ASSA Acquisition DoJ Roadblock

♦ ASSA Acquisition DoJ Roadblock – The U.S. Department of Justice has filed a civil antitrust lawsuit over ASSA ABLOY’s $US4.3 billion acquisition of the Hardware and Home Improvement division of Spectrum Brands.

According to DoJ’s filing in the U.S. District Court for the District of Columbia, the merger would eliminate important head-to-head competition between ASSA ABLOY and Spectrum, “risking higher prices, lower quality, reduced innovation and poorer service in the sale of at least 2 types of residential door hardware: premium mechanical door hardware and smart locks”.

“Millions of Americans rely on these companies’ door hardware products every day to meet their most basic privacy and security needs,” said assistant attorney general Jonathan Kanter of the Justice Department’s Antitrust Division.

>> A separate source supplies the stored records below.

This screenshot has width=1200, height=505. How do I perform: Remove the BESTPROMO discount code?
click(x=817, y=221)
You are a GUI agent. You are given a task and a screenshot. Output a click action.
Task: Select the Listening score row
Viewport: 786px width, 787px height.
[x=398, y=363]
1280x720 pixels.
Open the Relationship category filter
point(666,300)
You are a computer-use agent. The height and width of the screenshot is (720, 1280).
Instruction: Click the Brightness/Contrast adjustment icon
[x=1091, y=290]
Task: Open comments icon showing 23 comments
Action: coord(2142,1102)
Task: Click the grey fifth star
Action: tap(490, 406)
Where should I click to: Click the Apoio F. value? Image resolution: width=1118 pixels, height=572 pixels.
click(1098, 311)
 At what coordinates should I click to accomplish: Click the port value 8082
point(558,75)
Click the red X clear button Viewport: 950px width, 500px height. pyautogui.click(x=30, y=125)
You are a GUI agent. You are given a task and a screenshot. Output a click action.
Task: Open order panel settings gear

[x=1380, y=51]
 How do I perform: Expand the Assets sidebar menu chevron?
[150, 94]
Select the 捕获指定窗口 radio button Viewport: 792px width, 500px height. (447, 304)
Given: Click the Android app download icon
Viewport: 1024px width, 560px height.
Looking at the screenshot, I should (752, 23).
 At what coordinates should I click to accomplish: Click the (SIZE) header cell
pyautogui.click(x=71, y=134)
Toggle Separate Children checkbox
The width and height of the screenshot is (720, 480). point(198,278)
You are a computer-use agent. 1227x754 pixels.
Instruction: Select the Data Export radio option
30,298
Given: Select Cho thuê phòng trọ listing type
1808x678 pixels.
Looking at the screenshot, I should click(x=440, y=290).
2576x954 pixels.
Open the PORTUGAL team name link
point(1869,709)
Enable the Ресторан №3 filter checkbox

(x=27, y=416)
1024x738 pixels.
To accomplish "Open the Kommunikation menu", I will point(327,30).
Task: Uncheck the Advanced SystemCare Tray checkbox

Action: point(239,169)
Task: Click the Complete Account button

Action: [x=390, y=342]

“Competition between these 2 companies, which are 2 of the 3 largest companies in an already concentrated industry, has benefitted American consumers in the form of lower prices and better quality. That important competition would be extinguished if this merger were allowed to proceed to the detriment of Americans.”

The complaint alleges that ASSA ABLOY and Spectrum have competed for years to be leaders in the U.S. markets for premium mechanical door hardware and smart locks. It states that the proposed transaction would transform these markets, giving ASSA ABLOY a near-monopoly in premium mechanical door hardware and more than a 50 per cent share in smart locks, leaving only one significant competitor. Additionally, a combined ASSA ABLOY/Spectrum would control approximately 50 per cent of the overall residential door hardware market.

“Despite disagreeing strongly with the DOJ’s purported concerns, in the spirit of compromise — and to speed delivery of the concrete benefits this transaction offers all stakeholders — Spectrum Brands and ASSA ABLOY made numerous proposals to address the DOJ’s concerns, each of which were rejected without a valid basis,” said Spectrum Brands CEO, David Maura, in a statement.

“Their choice to pursue litigation places political ideology above the interests of American consumers and workers. We are confident that the court will agree with us and will allow us to close the transaction.”

The companies have agreed to extend their existing acquisition agreement to June 30, 2023.